Thanks for that. The truth is that I didn't fully understand the way that the FADEC would react until I dug into various manuals and even conducted a few experiments in our -60. The FADEC only looks at the actual T/R position for stowed or deployed information, not the piggybacks, so it only knows what is happening, not what the pilot wants. If the squat switch is in the ground mode and the T/R is stowed, the FADEC is on the forward thrust schedule, and if the T/R is deployed, the FADEC is on the reverse schedule, all regardless of piggyback position.

When viewed from the perspective of an airborne T/R deployment, the system works great: Idle power, Autostow, then Forward thrust, all with no pilot action. Unfortunately, this logic can be a disaster on the ground if a single squat switched fails after you've deployed the T/Rs beyond idle, hence the wheel speed input Service Bulletin.

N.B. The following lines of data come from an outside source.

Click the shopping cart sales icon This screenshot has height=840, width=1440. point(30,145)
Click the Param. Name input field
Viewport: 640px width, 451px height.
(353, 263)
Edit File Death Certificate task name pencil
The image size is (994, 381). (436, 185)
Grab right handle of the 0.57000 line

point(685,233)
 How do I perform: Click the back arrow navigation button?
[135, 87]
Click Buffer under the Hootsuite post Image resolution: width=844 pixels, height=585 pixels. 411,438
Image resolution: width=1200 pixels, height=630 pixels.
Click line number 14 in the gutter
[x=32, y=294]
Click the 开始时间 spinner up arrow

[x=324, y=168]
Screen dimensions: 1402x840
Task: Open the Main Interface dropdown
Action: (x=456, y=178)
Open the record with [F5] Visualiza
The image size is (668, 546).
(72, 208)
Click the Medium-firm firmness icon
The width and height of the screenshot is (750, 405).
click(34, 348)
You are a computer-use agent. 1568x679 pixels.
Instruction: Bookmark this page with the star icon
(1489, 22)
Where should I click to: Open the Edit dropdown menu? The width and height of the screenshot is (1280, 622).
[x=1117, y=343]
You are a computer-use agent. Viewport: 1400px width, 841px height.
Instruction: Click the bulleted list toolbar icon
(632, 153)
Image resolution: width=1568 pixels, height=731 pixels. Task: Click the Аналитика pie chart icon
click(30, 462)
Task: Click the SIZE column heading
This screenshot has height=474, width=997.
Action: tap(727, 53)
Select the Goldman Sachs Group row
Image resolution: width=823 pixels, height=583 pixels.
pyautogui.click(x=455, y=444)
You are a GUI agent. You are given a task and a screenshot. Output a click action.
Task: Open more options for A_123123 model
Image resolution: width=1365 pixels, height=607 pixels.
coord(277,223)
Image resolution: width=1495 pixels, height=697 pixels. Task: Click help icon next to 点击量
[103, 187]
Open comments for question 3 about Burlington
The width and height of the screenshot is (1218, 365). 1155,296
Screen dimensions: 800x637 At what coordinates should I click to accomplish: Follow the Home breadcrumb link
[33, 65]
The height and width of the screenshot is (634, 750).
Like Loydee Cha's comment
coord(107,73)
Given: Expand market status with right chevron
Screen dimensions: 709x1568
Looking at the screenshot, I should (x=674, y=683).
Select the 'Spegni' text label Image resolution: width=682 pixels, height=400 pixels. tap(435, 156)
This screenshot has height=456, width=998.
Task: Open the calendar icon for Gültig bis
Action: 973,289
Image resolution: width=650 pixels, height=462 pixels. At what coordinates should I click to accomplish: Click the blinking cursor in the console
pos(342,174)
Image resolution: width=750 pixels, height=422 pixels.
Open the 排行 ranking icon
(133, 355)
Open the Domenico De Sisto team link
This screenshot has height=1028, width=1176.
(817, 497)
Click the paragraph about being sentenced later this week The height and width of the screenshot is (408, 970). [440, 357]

LR-60 pilots need to grasp this as the reasoning behind the following Memory Item quoted from the AFM:

---------------------------------------------------------------------------------------
INADVERTENT STOW OF THRUST REVERSER AFTER A CREW-COMMANDED DEPLOYMENT​

1. Maintain control with rudder, aileron, nose-wheel steering, and brakes.​

2. Both Thrust Reverser Levers — Stow.​

Note => Failure to move the thrust reverser levers to stow will result in forward thrust ranging from idle to near takeoff power, depending upon the position of the thrust reverser levers.​

---------------------------------------------------------------------------------------

It's not my place to publish the "probable cause" for the CAE accident, but I feel that some unfortunate combination of events may have conspired to create the previously mentioned scenario #3. If there is one way that we can honor the loss of the pilots and passengers aboard N999LJ, perhaps it can best be done by better understanding our jet and avoiding a similar accident in the future....

Don't misinterpret this, I agree the more you know about systems the better, In this case I think that next time at 136 KIAS in any Lear we should just commit to flying it off the ground. In the real Learjet, I have personally landed with a blown main tire and rim that was broken in half without incident at close to MGLW. It can be done and I am grateful that we were that fortunate. On the Learjets, each one of those tires has a load capacity of of over 6000 lbs if properly inflated and in servicable condition and 3 of 4 are capable of supporting the aircraft at MGLW. The loadrating is on the tire.

 

[ultrarunner]

Aviate is spot-on. A crew has to be absolutely positively certain the airplane WILL NOT FLY, if attempting an abort anywhere NEAR V1.

And don't hesitate to use the WET V1 if you're not runway limited. Reduced-Decision-Speeds are SOP's at the airlines, and for very good reasons.

And if you haven't complied with S/B 60-78-7, get it.

 

[WTF]

Sim

For what it is worth. I just came back from recurrent and my partner and I simulated 4 blown tires 4 times, before V1 twice, at V1 and after V1. It was very violent and difficult to control initially but all 4 times we achieved rotation and climbed out.

Aircraft was at 20500lbs
8000 ft runway
300' elev

In this simulation, I can see how a crew could reject just for the fact that something MAJOR was wrong with the aircraft.

I am not saying that we duplicated what was going on but I just wanted to share what we experienced.